### Task prompt:
Report each line of the entries that includes "computer" by copying it.

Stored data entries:
● ● ● ●
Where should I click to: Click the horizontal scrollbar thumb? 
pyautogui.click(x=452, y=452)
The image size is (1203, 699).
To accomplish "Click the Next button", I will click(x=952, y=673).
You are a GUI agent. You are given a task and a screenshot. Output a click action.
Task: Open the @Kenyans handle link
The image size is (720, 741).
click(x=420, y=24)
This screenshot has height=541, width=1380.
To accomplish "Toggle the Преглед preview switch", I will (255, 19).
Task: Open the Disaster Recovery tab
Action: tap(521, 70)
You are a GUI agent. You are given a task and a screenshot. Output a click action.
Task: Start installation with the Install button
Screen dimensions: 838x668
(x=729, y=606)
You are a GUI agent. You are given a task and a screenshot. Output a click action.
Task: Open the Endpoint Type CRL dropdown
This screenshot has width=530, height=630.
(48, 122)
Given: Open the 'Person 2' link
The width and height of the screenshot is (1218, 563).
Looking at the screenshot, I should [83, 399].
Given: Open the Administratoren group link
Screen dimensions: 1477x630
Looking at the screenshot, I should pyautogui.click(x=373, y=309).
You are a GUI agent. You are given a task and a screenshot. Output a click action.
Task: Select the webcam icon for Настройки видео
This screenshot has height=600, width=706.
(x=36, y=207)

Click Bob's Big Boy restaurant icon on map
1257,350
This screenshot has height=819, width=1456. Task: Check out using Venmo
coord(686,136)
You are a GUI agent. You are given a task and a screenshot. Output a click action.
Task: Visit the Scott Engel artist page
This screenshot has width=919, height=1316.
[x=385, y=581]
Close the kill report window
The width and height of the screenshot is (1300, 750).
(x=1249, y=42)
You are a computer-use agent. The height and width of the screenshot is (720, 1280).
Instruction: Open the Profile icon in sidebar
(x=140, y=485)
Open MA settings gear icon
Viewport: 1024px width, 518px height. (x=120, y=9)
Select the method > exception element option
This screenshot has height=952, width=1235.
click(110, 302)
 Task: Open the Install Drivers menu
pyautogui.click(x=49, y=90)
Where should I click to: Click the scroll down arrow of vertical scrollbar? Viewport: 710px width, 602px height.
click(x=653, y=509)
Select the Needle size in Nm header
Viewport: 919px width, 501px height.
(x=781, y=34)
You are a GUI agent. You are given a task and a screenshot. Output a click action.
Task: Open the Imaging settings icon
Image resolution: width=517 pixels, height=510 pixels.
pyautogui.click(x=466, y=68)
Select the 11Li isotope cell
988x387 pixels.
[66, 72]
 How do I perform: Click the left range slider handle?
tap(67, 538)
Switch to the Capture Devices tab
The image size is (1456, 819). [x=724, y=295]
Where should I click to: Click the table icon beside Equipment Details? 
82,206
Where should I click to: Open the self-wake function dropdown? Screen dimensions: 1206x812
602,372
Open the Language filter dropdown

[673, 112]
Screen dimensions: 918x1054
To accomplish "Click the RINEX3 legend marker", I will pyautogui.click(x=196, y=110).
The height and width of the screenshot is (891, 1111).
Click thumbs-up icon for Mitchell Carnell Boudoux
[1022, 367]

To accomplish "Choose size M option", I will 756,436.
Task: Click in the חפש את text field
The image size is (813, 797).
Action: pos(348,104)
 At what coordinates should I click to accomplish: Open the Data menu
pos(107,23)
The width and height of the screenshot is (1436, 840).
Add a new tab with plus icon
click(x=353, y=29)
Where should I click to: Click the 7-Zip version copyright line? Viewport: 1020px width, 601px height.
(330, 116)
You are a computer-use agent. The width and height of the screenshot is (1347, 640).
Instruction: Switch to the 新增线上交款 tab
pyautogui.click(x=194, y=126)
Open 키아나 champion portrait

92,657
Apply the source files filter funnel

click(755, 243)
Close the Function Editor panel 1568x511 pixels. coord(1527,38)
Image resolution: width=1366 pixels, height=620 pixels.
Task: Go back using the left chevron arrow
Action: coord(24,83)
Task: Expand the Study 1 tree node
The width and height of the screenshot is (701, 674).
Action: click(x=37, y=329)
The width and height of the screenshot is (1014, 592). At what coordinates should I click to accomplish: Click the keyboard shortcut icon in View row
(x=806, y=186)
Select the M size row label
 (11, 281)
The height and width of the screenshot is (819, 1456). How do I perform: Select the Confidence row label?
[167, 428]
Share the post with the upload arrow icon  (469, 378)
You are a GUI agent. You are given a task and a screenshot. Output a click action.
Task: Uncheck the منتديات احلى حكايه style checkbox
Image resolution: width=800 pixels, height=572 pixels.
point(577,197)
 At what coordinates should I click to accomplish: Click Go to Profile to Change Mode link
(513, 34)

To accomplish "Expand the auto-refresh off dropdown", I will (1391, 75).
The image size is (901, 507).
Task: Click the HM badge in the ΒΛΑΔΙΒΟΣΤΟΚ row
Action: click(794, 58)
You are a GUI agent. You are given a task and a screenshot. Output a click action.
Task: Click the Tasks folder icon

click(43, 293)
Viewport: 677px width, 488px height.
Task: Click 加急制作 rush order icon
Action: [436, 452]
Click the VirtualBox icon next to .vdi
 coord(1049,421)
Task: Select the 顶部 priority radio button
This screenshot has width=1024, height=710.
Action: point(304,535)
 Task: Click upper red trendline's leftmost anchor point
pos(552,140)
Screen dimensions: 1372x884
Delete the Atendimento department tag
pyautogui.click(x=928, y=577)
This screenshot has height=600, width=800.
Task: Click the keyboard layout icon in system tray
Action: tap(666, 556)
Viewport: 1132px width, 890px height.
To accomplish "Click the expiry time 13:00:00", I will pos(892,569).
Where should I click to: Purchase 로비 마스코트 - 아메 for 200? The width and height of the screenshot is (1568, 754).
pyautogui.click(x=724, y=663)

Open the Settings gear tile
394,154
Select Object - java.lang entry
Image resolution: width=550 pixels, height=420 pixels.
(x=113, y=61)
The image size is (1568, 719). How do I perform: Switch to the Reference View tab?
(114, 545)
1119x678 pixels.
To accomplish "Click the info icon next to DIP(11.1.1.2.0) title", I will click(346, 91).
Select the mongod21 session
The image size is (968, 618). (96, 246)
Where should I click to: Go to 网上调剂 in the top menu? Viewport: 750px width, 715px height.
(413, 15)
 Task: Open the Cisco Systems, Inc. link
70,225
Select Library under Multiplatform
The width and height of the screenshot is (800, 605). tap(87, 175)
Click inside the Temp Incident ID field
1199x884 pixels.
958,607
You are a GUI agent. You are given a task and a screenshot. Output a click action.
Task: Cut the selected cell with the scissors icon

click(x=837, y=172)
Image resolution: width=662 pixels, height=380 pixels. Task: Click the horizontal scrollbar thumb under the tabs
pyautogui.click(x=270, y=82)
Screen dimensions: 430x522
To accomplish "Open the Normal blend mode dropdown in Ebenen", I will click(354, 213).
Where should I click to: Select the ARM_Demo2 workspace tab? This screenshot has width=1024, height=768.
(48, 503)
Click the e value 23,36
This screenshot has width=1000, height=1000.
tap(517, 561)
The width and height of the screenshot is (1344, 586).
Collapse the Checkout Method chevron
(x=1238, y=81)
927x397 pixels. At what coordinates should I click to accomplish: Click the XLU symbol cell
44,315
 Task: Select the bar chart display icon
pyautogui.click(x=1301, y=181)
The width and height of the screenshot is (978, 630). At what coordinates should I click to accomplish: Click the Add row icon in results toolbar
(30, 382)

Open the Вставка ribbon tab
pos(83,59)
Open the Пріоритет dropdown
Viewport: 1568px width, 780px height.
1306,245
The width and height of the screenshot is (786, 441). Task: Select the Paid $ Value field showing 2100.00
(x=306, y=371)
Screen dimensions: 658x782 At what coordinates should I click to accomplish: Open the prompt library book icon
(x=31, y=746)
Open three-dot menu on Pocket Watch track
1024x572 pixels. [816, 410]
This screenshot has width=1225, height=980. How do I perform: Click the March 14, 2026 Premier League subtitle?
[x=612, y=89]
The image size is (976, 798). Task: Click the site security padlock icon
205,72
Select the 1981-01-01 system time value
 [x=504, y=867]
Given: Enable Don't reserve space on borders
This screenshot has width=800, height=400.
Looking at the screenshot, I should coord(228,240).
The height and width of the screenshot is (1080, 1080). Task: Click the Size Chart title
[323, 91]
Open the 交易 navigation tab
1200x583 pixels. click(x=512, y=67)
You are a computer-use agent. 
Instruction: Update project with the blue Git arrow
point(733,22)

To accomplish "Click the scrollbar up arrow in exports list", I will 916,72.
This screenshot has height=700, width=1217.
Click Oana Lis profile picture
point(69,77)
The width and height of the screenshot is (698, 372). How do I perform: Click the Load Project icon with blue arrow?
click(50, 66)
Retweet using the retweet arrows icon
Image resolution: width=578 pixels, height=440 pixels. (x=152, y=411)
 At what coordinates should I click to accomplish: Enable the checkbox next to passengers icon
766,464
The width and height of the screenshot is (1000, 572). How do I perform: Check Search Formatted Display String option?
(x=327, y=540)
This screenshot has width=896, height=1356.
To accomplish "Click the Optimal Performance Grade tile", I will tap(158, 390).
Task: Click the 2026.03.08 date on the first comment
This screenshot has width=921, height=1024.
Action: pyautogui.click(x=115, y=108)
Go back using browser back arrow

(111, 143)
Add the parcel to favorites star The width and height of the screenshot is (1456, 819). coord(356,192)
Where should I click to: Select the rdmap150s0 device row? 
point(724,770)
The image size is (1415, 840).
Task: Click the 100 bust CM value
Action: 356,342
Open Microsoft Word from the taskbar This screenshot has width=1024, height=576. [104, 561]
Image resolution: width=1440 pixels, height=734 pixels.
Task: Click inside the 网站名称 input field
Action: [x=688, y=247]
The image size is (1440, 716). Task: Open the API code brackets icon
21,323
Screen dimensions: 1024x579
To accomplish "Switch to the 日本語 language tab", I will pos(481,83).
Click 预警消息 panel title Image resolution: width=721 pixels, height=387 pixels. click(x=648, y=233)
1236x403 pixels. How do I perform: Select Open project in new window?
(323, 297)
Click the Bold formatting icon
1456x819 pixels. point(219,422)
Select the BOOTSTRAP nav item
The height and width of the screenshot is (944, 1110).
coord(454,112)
● ● ● ●
### Your solution:
You are a computer-use agent. The height and width of the screenshot is (720, 1280).
You are a computer-use agent. The width and height of the screenshot is (1347, 640).
You are a computer-use agent. 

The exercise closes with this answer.